[WORK TO BE COMPLETED]
Copy word for word the lines of the records below, beginning at the one with "Task: Click the End Date 09/02/2023 field" and finishing at the one with "You are a GUI", ends included, but none of the pictures.

Saved data entries
Content starts

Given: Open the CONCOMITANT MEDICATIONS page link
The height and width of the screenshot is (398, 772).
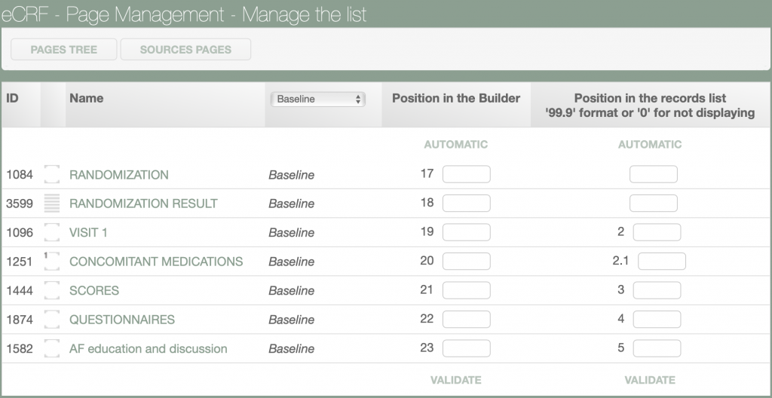Looking at the screenshot, I should [x=156, y=262].
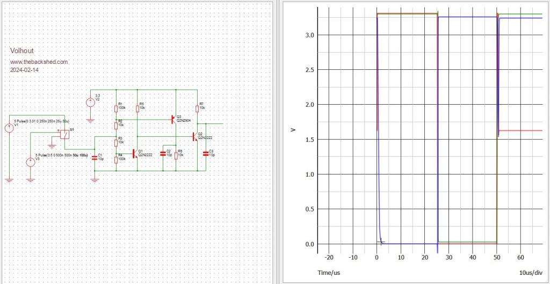This screenshot has height=284, width=550.
Task: Click resistor R7 10k
Action: [x=197, y=107]
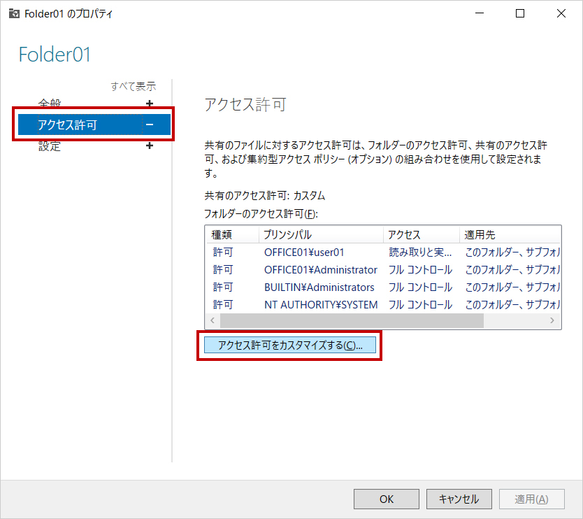Click the キャンセル button

459,499
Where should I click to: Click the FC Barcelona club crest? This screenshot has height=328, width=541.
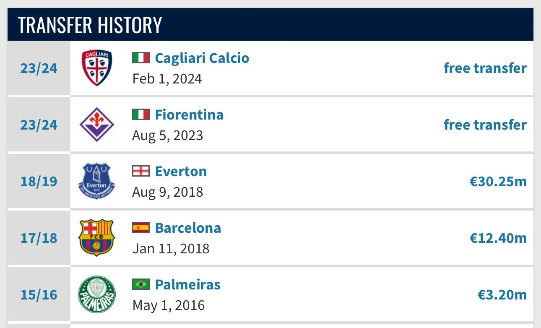(96, 238)
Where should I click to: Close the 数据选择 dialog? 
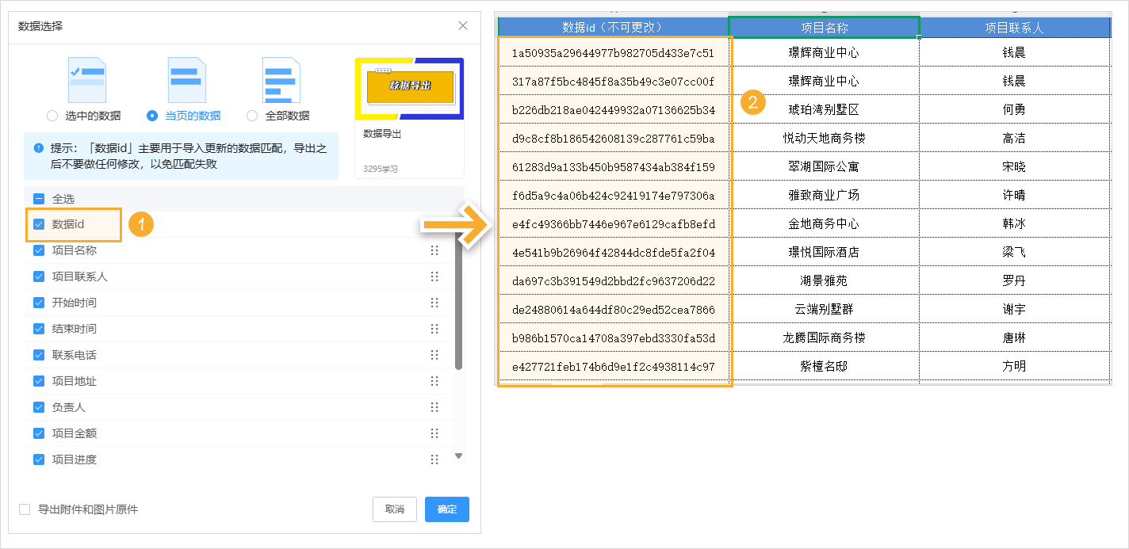point(462,25)
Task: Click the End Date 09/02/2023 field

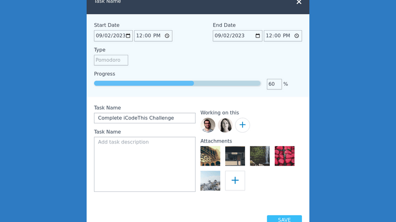Action: click(x=233, y=36)
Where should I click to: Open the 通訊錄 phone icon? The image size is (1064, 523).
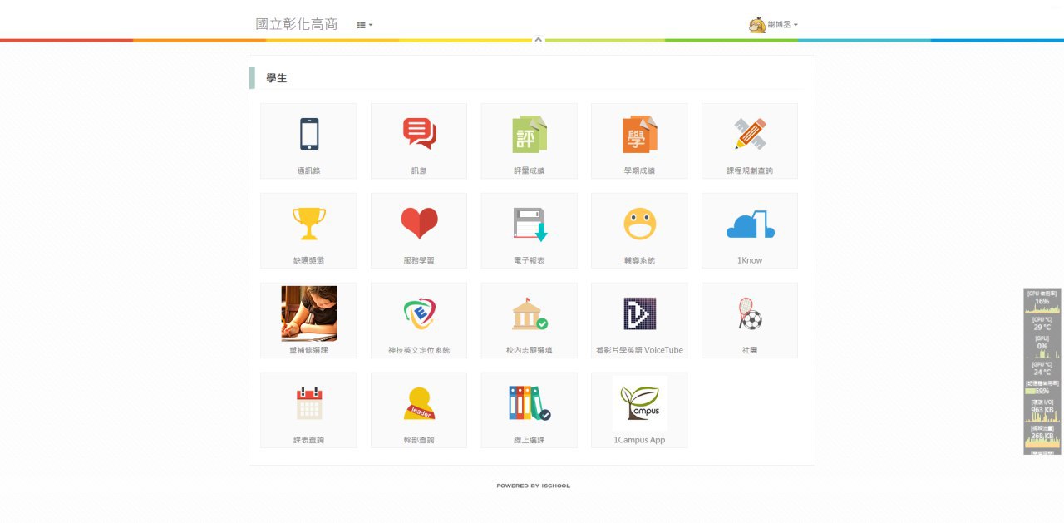coord(308,135)
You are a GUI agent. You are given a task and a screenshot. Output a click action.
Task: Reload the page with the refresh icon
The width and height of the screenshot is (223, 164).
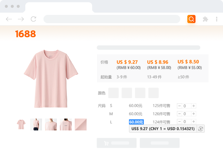pos(33,19)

Content ends

[WORKED SOLUTION]
Task: Click the End Date 09/02/2023 field

Action: click(x=233, y=36)
Where should I click to: Open the 通訊錄 phone icon? The image size is (1064, 523).
coord(308,135)
You are a GUI agent. You are given a task and a screenshot. Output a click action.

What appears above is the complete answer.